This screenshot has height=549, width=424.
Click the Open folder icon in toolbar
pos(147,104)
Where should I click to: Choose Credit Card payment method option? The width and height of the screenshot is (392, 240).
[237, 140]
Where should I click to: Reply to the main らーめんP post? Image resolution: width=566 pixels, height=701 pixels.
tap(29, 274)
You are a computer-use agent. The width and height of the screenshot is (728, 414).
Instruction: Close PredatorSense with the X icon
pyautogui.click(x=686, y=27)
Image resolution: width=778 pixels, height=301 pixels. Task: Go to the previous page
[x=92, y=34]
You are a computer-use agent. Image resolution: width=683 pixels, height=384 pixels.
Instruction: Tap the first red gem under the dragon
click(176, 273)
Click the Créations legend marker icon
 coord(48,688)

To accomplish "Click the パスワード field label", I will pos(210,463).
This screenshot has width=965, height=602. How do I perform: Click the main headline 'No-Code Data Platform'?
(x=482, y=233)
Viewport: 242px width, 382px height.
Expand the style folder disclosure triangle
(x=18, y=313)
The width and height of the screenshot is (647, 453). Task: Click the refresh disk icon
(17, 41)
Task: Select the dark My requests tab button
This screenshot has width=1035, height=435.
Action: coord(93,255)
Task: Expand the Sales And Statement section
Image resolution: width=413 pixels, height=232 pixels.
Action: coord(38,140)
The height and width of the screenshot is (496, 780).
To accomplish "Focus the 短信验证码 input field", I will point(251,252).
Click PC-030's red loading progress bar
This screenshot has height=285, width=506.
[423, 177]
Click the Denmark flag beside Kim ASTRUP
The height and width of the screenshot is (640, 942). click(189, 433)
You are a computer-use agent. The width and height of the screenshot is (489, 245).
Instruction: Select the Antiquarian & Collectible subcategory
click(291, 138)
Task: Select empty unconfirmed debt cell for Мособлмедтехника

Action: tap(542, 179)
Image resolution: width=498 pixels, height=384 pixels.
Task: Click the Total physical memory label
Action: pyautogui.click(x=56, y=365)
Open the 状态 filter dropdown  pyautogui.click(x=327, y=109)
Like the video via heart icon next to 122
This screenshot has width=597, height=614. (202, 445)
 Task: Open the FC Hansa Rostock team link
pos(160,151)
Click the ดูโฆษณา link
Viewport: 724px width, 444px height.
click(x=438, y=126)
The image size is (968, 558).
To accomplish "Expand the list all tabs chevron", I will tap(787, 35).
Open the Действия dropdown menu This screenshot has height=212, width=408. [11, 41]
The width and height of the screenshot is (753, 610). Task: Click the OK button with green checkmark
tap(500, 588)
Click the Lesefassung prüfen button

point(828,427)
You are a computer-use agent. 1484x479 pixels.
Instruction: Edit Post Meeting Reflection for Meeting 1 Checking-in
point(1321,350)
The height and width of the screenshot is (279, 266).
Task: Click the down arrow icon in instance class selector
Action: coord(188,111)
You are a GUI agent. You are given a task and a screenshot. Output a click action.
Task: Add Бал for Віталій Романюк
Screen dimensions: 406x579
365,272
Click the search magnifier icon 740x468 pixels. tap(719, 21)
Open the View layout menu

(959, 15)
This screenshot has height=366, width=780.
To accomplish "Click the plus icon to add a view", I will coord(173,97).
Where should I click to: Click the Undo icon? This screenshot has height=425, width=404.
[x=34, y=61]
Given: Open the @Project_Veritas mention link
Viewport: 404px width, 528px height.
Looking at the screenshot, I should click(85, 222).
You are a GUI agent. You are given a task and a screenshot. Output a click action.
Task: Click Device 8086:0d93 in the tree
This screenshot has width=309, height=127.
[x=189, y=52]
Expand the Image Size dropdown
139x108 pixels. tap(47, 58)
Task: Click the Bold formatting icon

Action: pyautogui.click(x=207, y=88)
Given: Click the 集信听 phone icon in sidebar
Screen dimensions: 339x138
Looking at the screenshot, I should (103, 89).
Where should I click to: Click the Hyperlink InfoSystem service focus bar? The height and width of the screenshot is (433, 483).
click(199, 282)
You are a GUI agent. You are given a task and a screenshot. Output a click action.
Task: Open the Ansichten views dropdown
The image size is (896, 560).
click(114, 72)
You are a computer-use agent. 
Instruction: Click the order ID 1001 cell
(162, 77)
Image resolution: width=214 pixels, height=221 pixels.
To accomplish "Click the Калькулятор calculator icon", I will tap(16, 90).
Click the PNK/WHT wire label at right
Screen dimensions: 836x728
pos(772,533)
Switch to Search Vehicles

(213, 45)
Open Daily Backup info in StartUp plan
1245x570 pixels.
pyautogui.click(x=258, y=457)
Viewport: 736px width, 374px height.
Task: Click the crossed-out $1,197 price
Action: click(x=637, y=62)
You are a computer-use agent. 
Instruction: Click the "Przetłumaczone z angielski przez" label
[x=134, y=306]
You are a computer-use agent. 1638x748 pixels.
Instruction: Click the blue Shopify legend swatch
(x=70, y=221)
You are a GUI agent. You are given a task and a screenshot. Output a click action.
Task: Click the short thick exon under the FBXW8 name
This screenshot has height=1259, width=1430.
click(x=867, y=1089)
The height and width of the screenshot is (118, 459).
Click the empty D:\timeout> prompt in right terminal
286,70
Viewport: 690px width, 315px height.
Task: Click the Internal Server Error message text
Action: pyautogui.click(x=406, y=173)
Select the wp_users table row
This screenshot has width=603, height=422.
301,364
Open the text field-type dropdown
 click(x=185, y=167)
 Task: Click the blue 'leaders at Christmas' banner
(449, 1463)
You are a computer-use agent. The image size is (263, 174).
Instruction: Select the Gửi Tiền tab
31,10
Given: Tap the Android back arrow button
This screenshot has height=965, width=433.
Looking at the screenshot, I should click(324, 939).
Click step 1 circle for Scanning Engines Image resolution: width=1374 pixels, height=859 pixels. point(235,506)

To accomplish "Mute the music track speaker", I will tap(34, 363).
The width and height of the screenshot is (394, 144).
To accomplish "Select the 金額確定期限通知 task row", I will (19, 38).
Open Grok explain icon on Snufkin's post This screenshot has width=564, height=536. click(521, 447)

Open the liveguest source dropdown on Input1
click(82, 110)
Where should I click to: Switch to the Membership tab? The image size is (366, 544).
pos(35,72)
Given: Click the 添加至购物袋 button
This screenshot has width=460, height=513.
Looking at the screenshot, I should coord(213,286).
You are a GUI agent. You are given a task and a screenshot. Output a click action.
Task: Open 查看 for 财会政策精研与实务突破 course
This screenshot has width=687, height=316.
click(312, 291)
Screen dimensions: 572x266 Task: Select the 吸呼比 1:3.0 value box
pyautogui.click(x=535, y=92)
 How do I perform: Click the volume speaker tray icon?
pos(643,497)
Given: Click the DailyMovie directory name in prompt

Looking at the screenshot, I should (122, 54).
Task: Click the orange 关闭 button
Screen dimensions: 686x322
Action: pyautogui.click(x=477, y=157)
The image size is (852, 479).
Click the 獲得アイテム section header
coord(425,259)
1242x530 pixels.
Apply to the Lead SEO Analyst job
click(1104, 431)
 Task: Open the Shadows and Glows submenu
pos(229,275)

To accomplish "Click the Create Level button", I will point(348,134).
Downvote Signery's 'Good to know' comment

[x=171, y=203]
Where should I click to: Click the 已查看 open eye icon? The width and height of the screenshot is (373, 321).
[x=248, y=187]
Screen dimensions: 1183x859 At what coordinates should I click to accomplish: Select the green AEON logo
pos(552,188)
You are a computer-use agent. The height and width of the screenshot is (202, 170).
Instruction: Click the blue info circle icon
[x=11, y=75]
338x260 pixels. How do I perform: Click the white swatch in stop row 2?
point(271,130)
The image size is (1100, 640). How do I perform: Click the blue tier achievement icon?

◆ ◆ ◆

(What you need to do) Could you retype every record above exactly as given?

(Exercise response)
This screenshot has height=549, width=424.
Click the Open folder icon in toolbar
pos(147,104)
Where should I click to: Choose Credit Card payment method option? The width and height of the screenshot is (392, 240).
[237, 140]
Where should I click to: Reply to the main らーめんP post? Image resolution: width=566 pixels, height=701 pixels.
tap(29, 274)
You are a computer-use agent. The width and height of the screenshot is (728, 414).
Instruction: Close PredatorSense with the X icon
pyautogui.click(x=686, y=27)
Image resolution: width=778 pixels, height=301 pixels. Task: Go to the previous page
[x=92, y=34]
You are a computer-use agent. Image resolution: width=683 pixels, height=384 pixels.
Instruction: Tap the first red gem under the dragon
click(176, 273)
Click the Créations legend marker icon
 coord(48,688)

To accomplish "Click the パスワード field label", I will pos(210,463).
This screenshot has width=965, height=602. How do I perform: Click the main headline 'No-Code Data Platform'?
(x=482, y=233)
Viewport: 242px width, 382px height.
Expand the style folder disclosure triangle
(x=18, y=313)
The width and height of the screenshot is (647, 453). Task: Click the refresh disk icon
(17, 41)
Task: Select the dark My requests tab button
This screenshot has width=1035, height=435.
Action: coord(93,255)
Task: Expand the Sales And Statement section
Image resolution: width=413 pixels, height=232 pixels.
Action: coord(38,140)
The height and width of the screenshot is (496, 780).
To accomplish "Focus the 短信验证码 input field", I will point(251,252).
Click PC-030's red loading progress bar
This screenshot has height=285, width=506.
[423, 177]
Click the Denmark flag beside Kim ASTRUP
The height and width of the screenshot is (640, 942). click(189, 433)
You are a computer-use agent. The width and height of the screenshot is (489, 245).
Instruction: Select the Antiquarian & Collectible subcategory
click(291, 138)
Task: Select empty unconfirmed debt cell for Мособлмедтехника

Action: tap(542, 179)
Image resolution: width=498 pixels, height=384 pixels.
Task: Click the Total physical memory label
Action: pyautogui.click(x=56, y=365)
Open the 状态 filter dropdown  pyautogui.click(x=327, y=109)
Like the video via heart icon next to 122
This screenshot has width=597, height=614. (202, 445)
 Task: Open the FC Hansa Rostock team link
pos(160,151)
Click the ดูโฆษณา link
Viewport: 724px width, 444px height.
click(x=438, y=126)
The image size is (968, 558).
To accomplish "Expand the list all tabs chevron", I will tap(787, 35).
Open the Действия dropdown menu This screenshot has height=212, width=408. [11, 41]
The width and height of the screenshot is (753, 610). Task: Click the OK button with green checkmark
tap(500, 588)
Click the Lesefassung prüfen button

point(828,427)
You are a computer-use agent. 1484x479 pixels.
Instruction: Edit Post Meeting Reflection for Meeting 1 Checking-in
point(1321,350)
The height and width of the screenshot is (279, 266).
Task: Click the down arrow icon in instance class selector
Action: coord(188,111)
You are a GUI agent. You are given a task and a screenshot. Output a click action.
Task: Add Бал for Віталій Романюк
Screen dimensions: 406x579
365,272
Click the search magnifier icon 740x468 pixels. tap(719, 21)
Open the View layout menu

(959, 15)
This screenshot has height=366, width=780.
To accomplish "Click the plus icon to add a view", I will coord(173,97).
Where should I click to: Click the Undo icon? This screenshot has height=425, width=404.
[x=34, y=61]
Given: Open the @Project_Veritas mention link
Viewport: 404px width, 528px height.
Looking at the screenshot, I should click(85, 222).
You are a GUI agent. You are given a task and a screenshot. Output a click action.
Task: Click Device 8086:0d93 in the tree
This screenshot has width=309, height=127.
[x=189, y=52]
Expand the Image Size dropdown
139x108 pixels. tap(47, 58)
Task: Click the Bold formatting icon

Action: pyautogui.click(x=207, y=88)
Given: Click the 集信听 phone icon in sidebar
Screen dimensions: 339x138
Looking at the screenshot, I should (103, 89).
Where should I click to: Click the Hyperlink InfoSystem service focus bar? The height and width of the screenshot is (433, 483).
click(199, 282)
You are a GUI agent. You are given a task and a screenshot. Output a click action.
Task: Open the Ansichten views dropdown
The image size is (896, 560).
click(114, 72)
You are a computer-use agent. 
Instruction: Click the order ID 1001 cell
(162, 77)
Image resolution: width=214 pixels, height=221 pixels.
To accomplish "Click the Калькулятор calculator icon", I will tap(16, 90).
Click the PNK/WHT wire label at right
Screen dimensions: 836x728
pos(772,533)
Switch to Search Vehicles

(213, 45)
Open Daily Backup info in StartUp plan
1245x570 pixels.
pyautogui.click(x=258, y=457)
Viewport: 736px width, 374px height.
Task: Click the crossed-out $1,197 price
Action: click(x=637, y=62)
You are a computer-use agent. 
Instruction: Click the "Przetłumaczone z angielski przez" label
[x=134, y=306]
You are a computer-use agent. 1638x748 pixels.
Instruction: Click the blue Shopify legend swatch
(x=70, y=221)
You are a GUI agent. You are given a task and a screenshot. Output a click action.
Task: Click the short thick exon under the FBXW8 name
This screenshot has height=1259, width=1430.
click(x=867, y=1089)
The height and width of the screenshot is (118, 459).
Click the empty D:\timeout> prompt in right terminal
286,70
Viewport: 690px width, 315px height.
Task: Click the Internal Server Error message text
Action: pyautogui.click(x=406, y=173)
Select the wp_users table row
This screenshot has width=603, height=422.
301,364
Open the text field-type dropdown
 click(x=185, y=167)
 Task: Click the blue 'leaders at Christmas' banner
(449, 1463)
You are a computer-use agent. The image size is (263, 174).
Instruction: Select the Gửi Tiền tab
31,10
Given: Tap the Android back arrow button
This screenshot has height=965, width=433.
Looking at the screenshot, I should click(324, 939).
Click step 1 circle for Scanning Engines Image resolution: width=1374 pixels, height=859 pixels. point(235,506)

To accomplish "Mute the music track speaker", I will tap(34, 363).
The width and height of the screenshot is (394, 144).
To accomplish "Select the 金額確定期限通知 task row", I will (19, 38).
Open Grok explain icon on Snufkin's post This screenshot has width=564, height=536. click(521, 447)

Open the liveguest source dropdown on Input1
click(82, 110)
Where should I click to: Switch to the Membership tab? The image size is (366, 544).
pos(35,72)
Given: Click the 添加至购物袋 button
This screenshot has width=460, height=513.
Looking at the screenshot, I should coord(213,286).
You are a GUI agent. You are given a task and a screenshot. Output a click action.
Task: Open 查看 for 财会政策精研与实务突破 course
This screenshot has width=687, height=316.
click(312, 291)
Screen dimensions: 572x266 Task: Select the 吸呼比 1:3.0 value box
pyautogui.click(x=535, y=92)
 How do I perform: Click the volume speaker tray icon?
pos(643,497)
Given: Click the DailyMovie directory name in prompt

Looking at the screenshot, I should (122, 54).
Task: Click the orange 关闭 button
Screen dimensions: 686x322
Action: pyautogui.click(x=477, y=157)
The image size is (852, 479).
Click the 獲得アイテム section header
coord(425,259)
1242x530 pixels.
Apply to the Lead SEO Analyst job
click(1104, 431)
 Task: Open the Shadows and Glows submenu
pos(229,275)

To accomplish "Click the Create Level button", I will point(348,134).
Downvote Signery's 'Good to know' comment

[x=171, y=203]
Where should I click to: Click the 已查看 open eye icon? The width and height of the screenshot is (373, 321).
[x=248, y=187]
Screen dimensions: 1183x859 At what coordinates should I click to accomplish: Select the green AEON logo
pos(552,188)
You are a computer-use agent. The height and width of the screenshot is (202, 170).
Instruction: Click the blue info circle icon
[x=11, y=75]
338x260 pixels. How do I perform: Click the white swatch in stop row 2?
point(271,130)
The image size is (1100, 640). How do I perform: Click the blue tier achievement icon?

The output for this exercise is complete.